The primary outcome was the ACR20 response rate at 16 weeks and the change in baseline in the modified total Sharpe score at 24 weeks. Secondary efficacy endpoints included ACR50 and ACR70 responses, DAS28, patient’s global assessment of disease activity with a visual scale, patient’s pain assessment using a visual scale, simplified disease activity index scores, Boolean remission, health assessment questionnaire disability index, erosion score and JSN score, the authors wrote.

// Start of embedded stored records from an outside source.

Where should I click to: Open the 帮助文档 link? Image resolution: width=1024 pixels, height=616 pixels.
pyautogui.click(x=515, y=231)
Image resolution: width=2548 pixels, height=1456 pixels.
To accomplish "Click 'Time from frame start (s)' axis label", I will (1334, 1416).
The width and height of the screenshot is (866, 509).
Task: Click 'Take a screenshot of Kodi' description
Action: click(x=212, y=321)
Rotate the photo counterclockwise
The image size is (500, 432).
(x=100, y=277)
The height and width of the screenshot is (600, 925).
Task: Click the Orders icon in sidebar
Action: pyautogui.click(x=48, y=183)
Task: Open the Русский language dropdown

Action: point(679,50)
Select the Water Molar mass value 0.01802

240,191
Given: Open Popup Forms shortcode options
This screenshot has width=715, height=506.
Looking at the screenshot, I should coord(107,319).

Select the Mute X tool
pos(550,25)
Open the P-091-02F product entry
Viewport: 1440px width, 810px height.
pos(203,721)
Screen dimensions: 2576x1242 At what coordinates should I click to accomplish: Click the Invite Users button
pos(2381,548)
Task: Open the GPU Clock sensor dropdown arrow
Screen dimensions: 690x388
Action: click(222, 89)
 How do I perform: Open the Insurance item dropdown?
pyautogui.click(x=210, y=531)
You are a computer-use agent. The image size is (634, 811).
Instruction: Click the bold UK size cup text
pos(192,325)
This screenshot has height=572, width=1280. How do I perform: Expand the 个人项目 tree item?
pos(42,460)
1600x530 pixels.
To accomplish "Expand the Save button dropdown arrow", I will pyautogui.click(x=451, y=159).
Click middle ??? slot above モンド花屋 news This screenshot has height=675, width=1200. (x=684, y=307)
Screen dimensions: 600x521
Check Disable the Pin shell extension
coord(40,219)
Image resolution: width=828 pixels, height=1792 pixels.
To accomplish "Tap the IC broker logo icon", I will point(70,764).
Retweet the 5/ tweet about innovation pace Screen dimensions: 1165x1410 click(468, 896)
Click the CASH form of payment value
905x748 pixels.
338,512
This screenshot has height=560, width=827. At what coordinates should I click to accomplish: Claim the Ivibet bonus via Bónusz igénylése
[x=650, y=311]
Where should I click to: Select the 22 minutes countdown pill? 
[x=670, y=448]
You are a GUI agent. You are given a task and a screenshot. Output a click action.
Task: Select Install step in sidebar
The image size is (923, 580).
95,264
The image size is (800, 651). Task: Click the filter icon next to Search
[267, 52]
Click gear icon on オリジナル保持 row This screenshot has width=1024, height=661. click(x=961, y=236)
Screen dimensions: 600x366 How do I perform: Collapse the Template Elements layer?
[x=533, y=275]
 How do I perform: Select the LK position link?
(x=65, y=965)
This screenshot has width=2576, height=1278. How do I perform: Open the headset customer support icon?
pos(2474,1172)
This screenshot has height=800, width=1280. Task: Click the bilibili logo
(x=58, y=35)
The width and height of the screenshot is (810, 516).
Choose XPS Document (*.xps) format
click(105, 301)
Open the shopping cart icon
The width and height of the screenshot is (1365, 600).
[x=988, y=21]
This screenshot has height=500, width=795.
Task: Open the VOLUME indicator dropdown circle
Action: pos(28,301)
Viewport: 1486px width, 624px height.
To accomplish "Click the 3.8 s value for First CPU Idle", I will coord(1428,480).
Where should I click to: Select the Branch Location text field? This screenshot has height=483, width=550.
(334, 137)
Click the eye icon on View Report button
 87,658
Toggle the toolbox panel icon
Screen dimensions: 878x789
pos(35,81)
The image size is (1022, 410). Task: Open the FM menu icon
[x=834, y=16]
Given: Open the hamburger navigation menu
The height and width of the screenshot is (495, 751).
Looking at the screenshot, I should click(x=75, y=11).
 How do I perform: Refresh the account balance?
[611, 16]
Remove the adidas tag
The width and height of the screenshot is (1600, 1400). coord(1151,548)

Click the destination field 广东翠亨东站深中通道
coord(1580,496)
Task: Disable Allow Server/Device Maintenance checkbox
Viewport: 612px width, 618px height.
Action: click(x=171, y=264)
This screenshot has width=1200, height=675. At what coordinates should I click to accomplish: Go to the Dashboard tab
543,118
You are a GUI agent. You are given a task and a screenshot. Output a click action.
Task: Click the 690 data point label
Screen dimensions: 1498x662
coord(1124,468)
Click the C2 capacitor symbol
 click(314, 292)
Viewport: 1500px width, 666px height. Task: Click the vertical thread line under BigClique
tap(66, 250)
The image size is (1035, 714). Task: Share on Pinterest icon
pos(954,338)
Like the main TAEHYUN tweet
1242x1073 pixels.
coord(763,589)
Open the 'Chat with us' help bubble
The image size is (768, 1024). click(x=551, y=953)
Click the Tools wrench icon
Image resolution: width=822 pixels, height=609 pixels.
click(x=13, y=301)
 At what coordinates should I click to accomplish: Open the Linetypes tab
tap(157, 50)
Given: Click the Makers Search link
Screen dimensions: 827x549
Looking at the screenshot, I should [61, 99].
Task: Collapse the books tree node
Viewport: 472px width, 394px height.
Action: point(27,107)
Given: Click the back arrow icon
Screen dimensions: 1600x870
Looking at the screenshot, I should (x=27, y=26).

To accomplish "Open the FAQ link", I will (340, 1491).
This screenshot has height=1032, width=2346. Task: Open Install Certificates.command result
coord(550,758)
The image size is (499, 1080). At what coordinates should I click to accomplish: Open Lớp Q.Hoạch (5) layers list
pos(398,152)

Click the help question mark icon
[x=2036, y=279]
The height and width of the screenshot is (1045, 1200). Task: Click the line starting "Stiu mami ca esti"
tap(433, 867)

In all, 395 patients were randomized. In both groups receiving ozoralizumab, ACR20 response at week 16 was significantly higher than those in the placebo group (P < .001). Among the patients receiving ozoralizumab 30 mg, 79.6% achieved ACR20, compared with 75.3% in the 80 mg group and 37.3% in the placebo group. Serious adverse events were observed in four patients in the 30 mg group, and in five patients who received 80 mg. One of the serious adverse reactions in the 80 mg group, disseminated tuberculosis, resulted in the death of a patient.
“This phase II/III trial in patients with RA who showed inadequate response to MTX demonstrated that both 30 mg and 80 mg ozoralizumab groups achieved statistically significant improvements in ACR20, which was one of the primary endpoints, compared with the placebo group,” Takeuchi and colleagues. “The incidences of AE in the ozoralizumab 30 mg and 80 mg groups were comparable. AEs observed during administration of ozoralizumab were comparable to that of other TNF inhibitors approved by regulators, in terms of frequency and type.”